In conclusion, through the first two acts of the play, Shakespeare is very successful in introducing the main characters and themes of the play. While his introduction of Horatio and the ghost in the first scene is very important in establishing a mood of distress and anxiety, as well as touching on the themes of uncertainty and disorder, Shakespeare’s following scene builds on that to a great extent through the contrast between Claudius and Hamlet, the conflict between appearance and reality and through Hamlet’s first soliloquy of the play. In this soliloquy not only are Hamlet’s true emotions revealed to the audience but with it many of the central themes and concepts of the play are explored, such as the concept of severe disillusionment leading to the idea that suicide is the only viable option. It is thoughts and emotions such as these that are gradually developed in the novel; and which has led to ‘Hamlet’ being regarded by many critics as the most powerful and probing play Shakespeare has ever written. The different interpretations of Hamlet and the play in general is only a natural consequence to the ambiguity and uncertainty that Shakespeare creates from very early on in his play.
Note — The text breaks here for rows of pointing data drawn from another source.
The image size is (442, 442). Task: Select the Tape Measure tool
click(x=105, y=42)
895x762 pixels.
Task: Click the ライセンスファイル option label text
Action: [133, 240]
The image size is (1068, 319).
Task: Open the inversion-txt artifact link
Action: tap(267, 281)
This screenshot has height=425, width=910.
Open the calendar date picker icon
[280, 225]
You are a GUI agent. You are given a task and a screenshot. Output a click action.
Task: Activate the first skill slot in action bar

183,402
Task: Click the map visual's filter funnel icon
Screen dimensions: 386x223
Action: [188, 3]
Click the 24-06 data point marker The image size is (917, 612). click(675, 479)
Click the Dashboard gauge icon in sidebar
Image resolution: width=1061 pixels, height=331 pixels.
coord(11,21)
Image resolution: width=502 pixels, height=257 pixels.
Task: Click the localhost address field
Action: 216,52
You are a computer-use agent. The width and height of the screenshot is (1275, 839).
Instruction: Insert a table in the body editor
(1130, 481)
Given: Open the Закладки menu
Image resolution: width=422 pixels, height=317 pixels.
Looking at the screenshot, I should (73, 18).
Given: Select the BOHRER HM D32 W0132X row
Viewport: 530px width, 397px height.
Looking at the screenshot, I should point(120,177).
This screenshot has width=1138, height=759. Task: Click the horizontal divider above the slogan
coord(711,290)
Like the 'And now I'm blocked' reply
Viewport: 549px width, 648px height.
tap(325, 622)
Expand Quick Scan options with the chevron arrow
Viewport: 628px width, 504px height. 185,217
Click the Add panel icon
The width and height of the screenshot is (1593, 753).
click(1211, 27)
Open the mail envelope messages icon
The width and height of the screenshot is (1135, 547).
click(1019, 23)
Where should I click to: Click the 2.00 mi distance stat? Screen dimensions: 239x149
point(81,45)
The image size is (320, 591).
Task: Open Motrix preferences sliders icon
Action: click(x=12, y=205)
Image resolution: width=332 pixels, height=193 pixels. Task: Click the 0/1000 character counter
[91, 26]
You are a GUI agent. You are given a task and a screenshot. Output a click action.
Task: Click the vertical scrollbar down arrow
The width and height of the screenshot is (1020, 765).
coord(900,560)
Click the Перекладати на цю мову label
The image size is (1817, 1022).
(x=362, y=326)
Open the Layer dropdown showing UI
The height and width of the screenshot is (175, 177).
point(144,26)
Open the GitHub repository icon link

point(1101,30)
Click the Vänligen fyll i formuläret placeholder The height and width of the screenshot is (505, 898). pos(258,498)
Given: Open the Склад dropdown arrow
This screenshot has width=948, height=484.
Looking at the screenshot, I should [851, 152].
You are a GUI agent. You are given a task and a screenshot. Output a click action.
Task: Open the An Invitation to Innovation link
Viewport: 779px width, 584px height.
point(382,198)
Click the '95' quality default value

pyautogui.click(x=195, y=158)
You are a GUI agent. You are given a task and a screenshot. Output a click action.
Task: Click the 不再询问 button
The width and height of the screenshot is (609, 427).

As one critic, John Dover Wilson remarks, ‘Hamlet’ is very much like ‘a dramatic essay in mystery; that is to say, the more it is examined, the more there is to discover’. In that context, the first two acts of this drama have served not only as a very effective means of introducing the main characters and themes of the play, but also through the beautifully crafted soliloquies, Shakespeare probes the most daring aspects of the psychology of man and the history of human thinking through pieces of pure poetry, written in blank verse, sustained by a rhythm now smooth, now rugged, by a fast or a slow pace, offering his audience surprises in every line.